Mark Metcalf
Moving Pictures

Please Give

By - Jun 11th, 2010 11:46 am

Catherine Keener has worked hard over the last ten years to develop a very particular character. One level of success in Hollywood is found by what is called “niche-ing out,” finding your niche and refining it over time in many different roles. Keener’s is openly sexual, yet sensitive, intelligent, but often not educated, more working class but with a memory of being “to the manor born” as my Mother used to say, younger in spirit than her years, independent and a bit of a smart ass but naturally more of a victim.

It has worked well for her in everything from 40 Year Old Virgin to Synecdoche, NY with Philip Seymour Hoffman. She can hold her own very nicely with a natural clown like Steve Carell as well as with a deeply method actor like Hoffman.  She is comfortable in different genres as well as different types of actors.

I think she would admit that she is happier in supporting roles where she doesn’t have to give too much away, or carry others around with her.  And that is part of the problem with Please Give.

She plays Kate, one half of a couple who buys and sells what dead people leave behind. Oliver Platt is the other half, but the focus is very much on Keener. It is the fourth film she has made with director Nicole Holofcener. Each one asks more of Keener and it isn’t that she isn’t capable, I just find it difficult to stay with and support a character who is as inherently weak as Keener’s is for a full two-hour film.

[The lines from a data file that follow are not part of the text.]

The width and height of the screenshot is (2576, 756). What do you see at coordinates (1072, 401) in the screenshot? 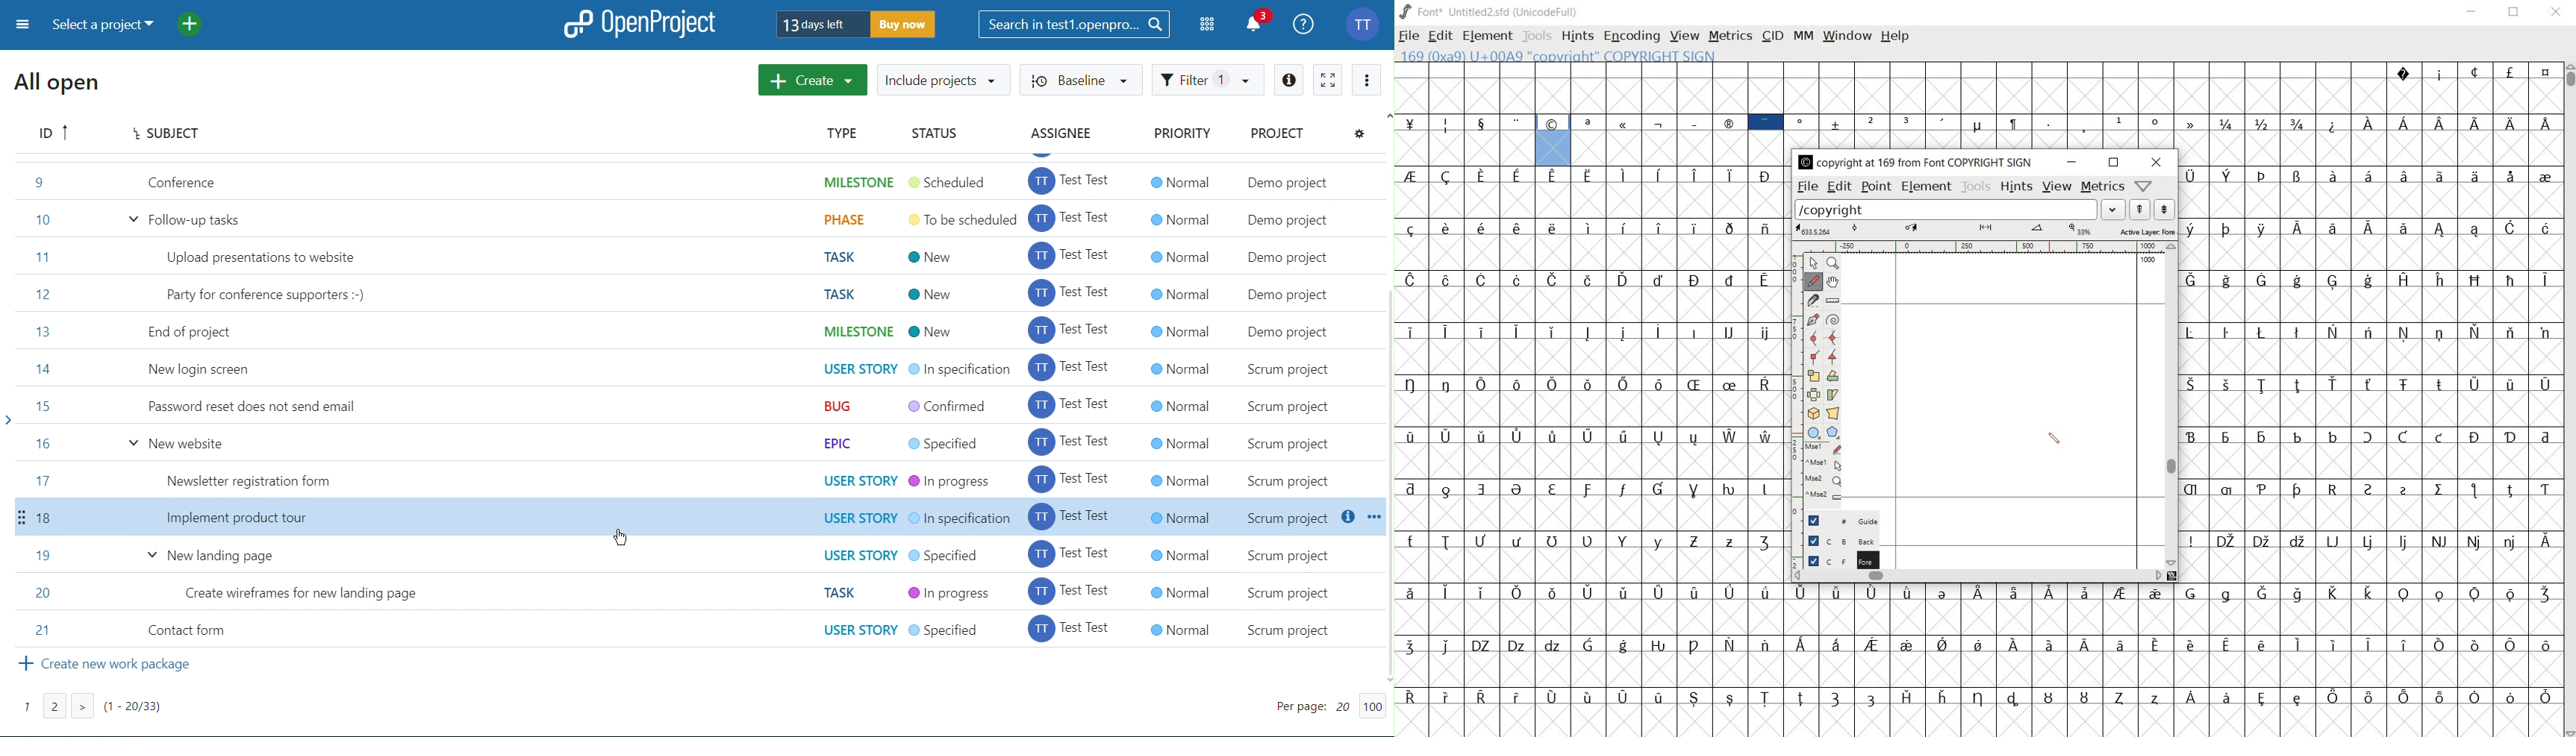
I see `Assignee of Work Packages` at bounding box center [1072, 401].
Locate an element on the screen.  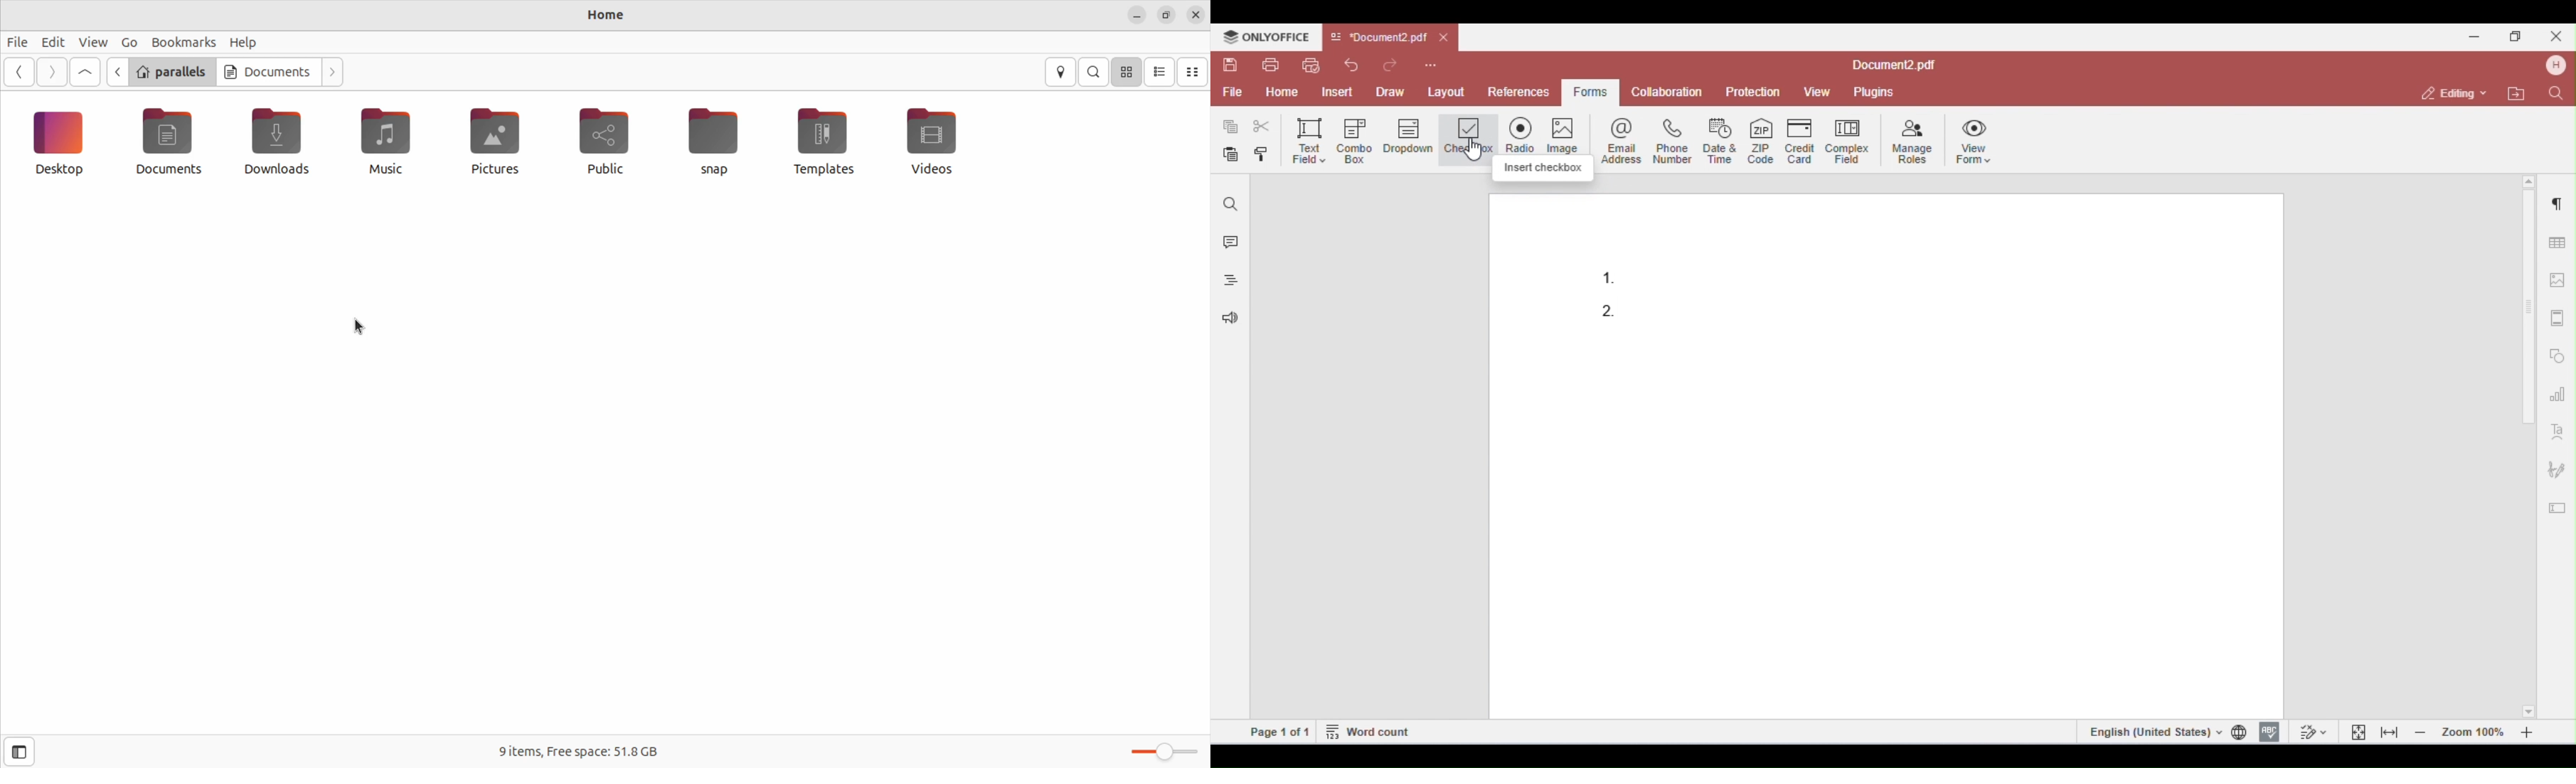
file is located at coordinates (19, 41).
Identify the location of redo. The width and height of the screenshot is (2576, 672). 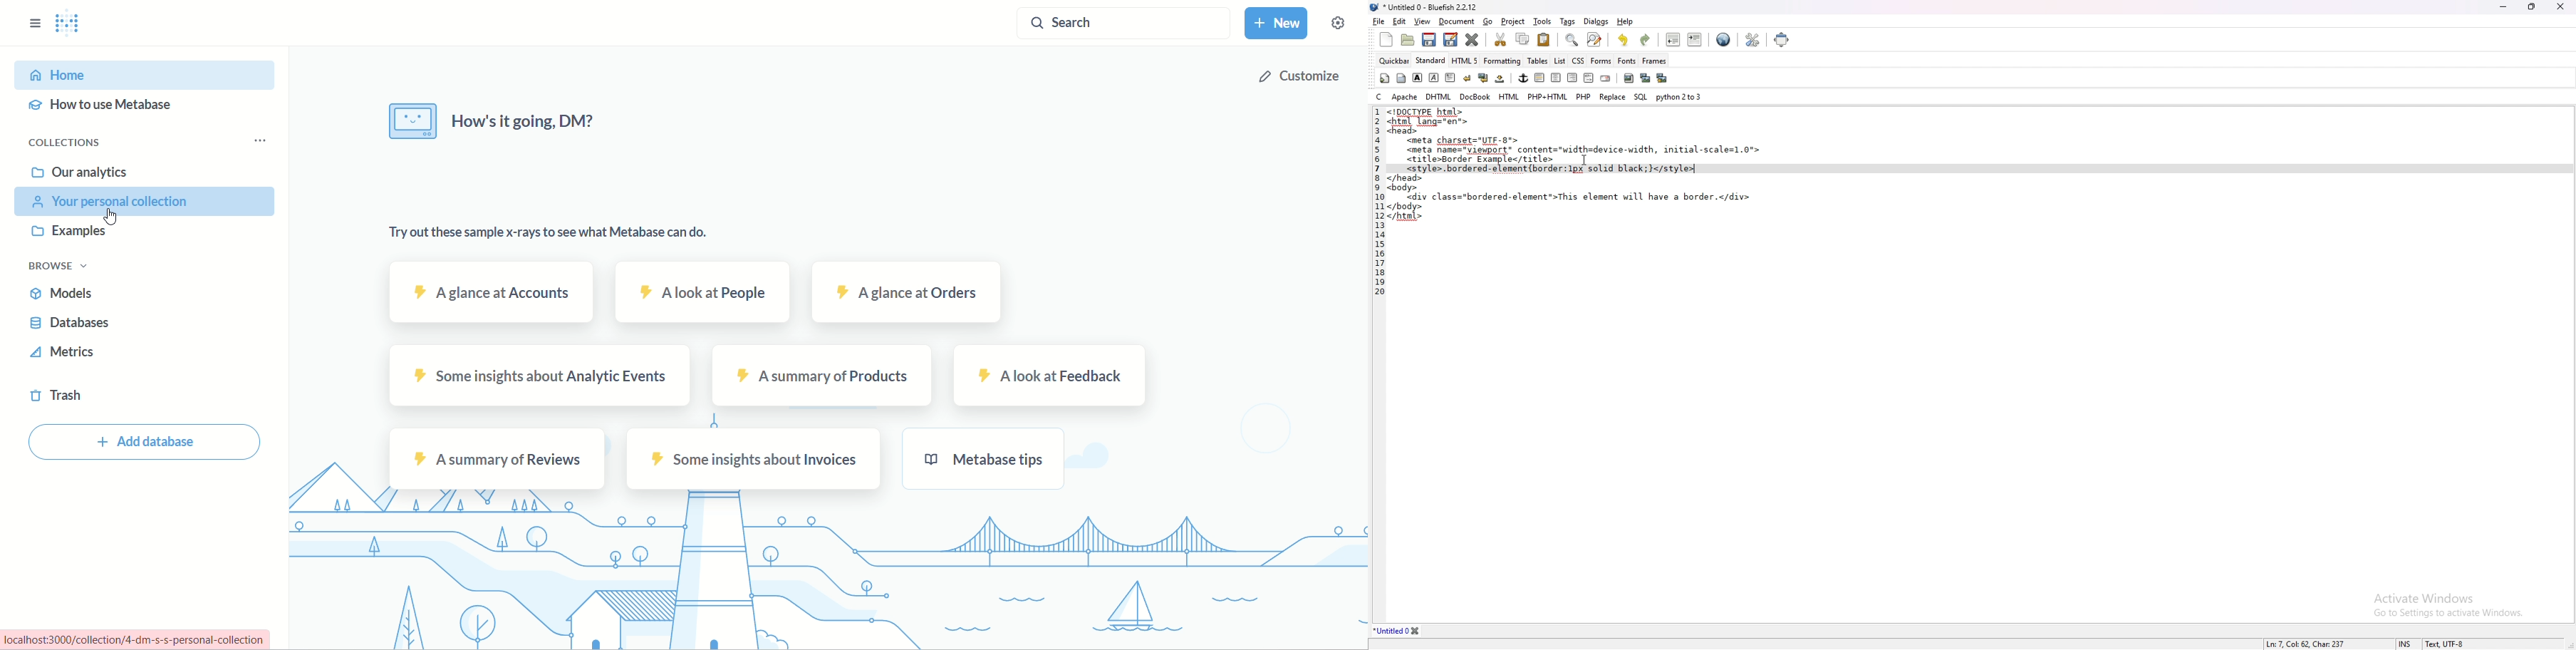
(1644, 40).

Kate is driven by guilt. She is guilty because she hovers over the dying waiting to purchase their belongings so that she can sell them at a profit.  She is guilty because she has bought her neighbor’s apartment and now is just waiting for the woman to die so that she can make her bedroom bigger.  She volunteers to help at a center for handicapped children, but has to leave because she is weeping because she is so guilty that she isn’t handicapped and they are.

Her character is right on the edge of being a New York stereotype that you would swear you’d seen before in a Woody Allen film, but in this case,with a lot less subtlety and artfulness. The lack of artfulness is not Keener’s fault it’s the writer/director’s, but it does become her problem. And ours as the audience.

Please Give is currently playing at the Landmark Downer Theatre.